Original Title: Development and validation of a multidimensional and interpretable artificial intelligence model to predict gout recurrence in hospitalised patients: a real-world, ambispective multicentre cohort study in China
Journal: BMC medicine
DOI: 10.1186/s12916-025-04454-8
Overview
Researchers addressed the challenge of predicting gout recurrence in hospitalized patients with other health conditions. This large, multicentre study in China included 6,526 patients in both retrospective and prospective cohorts. Using 82 clinical, laboratory, and medication features, the team developed and rigorously tested 3,744 different artificial intelligence models to find the most accurate and reliable one. The final selected model, a Gradient Boosting algorithm, demonstrated good predictive performance. It achieved an area under the curve (AUC) of 0.832 in the training set, 0.785 in the internal validation set, 0.742 in an external validation set, and 0.744 in a prospective validation cohort. An analysis technique called SHAP was used to make the model interpretable, identifying 20 key factors for predicting recurrence, with length of hospital stay being the most influential.
Novelty
This study's contribution lies in its comprehensive and methodologically rigorous approach. It is one of the first to use a large-scale, ambispective (combining retrospective and prospective data) multicentre design to tackle this specific clinical question, enhancing the generalizability of the findings beyond a single institution. The development process was exceptionally thorough, involving the systematic construction and comparative evaluation of 3,744 distinct AI models to ensure the final selection was not arbitrary but based on robust performance across multiple datasets. Furthermore, the model integrates a multidimensional set of 82 objective variables from electronic health records, moving beyond simpler models. By employing SHAP for interpretability, the study provides clinicians with transparent insights into why a prediction is made, a critical feature for clinical adoption.

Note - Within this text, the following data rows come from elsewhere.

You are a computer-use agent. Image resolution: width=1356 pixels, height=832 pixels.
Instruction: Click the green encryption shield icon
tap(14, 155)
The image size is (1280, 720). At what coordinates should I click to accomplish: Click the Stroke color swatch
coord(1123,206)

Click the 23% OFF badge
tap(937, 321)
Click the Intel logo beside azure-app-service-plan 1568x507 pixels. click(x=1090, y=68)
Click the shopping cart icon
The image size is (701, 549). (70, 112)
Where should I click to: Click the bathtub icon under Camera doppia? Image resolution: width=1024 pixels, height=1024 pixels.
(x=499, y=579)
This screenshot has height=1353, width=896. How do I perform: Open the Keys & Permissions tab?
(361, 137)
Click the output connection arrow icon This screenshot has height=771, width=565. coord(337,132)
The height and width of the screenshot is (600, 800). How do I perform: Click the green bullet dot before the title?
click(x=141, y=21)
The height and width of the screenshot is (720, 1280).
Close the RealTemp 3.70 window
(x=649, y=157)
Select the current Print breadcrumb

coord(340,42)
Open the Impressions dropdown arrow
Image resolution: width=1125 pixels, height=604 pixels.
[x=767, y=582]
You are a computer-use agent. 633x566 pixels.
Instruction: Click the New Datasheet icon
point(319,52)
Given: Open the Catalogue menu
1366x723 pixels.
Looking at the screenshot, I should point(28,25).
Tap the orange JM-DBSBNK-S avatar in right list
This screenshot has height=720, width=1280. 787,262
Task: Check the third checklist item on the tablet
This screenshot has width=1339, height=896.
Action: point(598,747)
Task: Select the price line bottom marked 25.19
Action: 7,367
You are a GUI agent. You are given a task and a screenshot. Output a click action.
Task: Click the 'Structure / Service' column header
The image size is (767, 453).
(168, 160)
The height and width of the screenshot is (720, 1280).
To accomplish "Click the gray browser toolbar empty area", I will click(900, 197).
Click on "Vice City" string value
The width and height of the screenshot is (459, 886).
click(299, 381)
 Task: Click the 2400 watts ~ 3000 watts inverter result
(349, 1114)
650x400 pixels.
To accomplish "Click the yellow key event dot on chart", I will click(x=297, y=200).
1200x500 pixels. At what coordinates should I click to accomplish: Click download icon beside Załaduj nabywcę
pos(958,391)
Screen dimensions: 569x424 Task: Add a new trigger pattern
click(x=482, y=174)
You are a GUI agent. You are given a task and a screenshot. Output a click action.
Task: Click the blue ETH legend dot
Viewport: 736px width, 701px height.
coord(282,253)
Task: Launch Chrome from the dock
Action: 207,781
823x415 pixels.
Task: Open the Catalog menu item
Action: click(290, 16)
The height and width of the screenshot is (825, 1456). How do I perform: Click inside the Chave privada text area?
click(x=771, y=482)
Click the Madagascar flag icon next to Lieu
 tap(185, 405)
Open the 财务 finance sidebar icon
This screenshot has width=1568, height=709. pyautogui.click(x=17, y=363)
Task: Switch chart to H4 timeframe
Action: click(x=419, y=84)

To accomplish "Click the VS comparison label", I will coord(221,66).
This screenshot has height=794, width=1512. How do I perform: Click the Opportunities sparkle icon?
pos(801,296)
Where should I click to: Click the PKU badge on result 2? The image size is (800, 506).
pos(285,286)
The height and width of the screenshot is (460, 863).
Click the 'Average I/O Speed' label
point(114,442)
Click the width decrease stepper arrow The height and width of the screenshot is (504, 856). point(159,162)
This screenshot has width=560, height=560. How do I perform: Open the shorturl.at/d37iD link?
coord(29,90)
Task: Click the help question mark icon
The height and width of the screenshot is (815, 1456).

Potential Clinical / Research Applications
Clinically, the developed model can serve as a practical decision-support tool. It can be implemented upon patient admission to automatically screen and stratify individuals based on their risk of an in-hospital gout flare. For patients identified as high-risk, clinicians could proactively initiate preventive measures, such as prescribing prophylactic anti-inflammatory drugs, optimizing fluid management, and carefully reviewing medication lists to avoid agents known to precipitate gout attacks. The accompanying web-based application facilitates its use in real-time clinical settings.
For research, the 20 predictors identified by the model offer new avenues for investigation into the pathophysiology of acute gout flares in the context of systemic illness. The model itself provides a robust framework that can be tested, validated, and recalibrated for different patient populations and healthcare systems. It could also be used as a risk stratification tool in future clinical trials designed to evaluate the efficacy of novel prophylactic therapies for preventing in-hospital gout recurrence.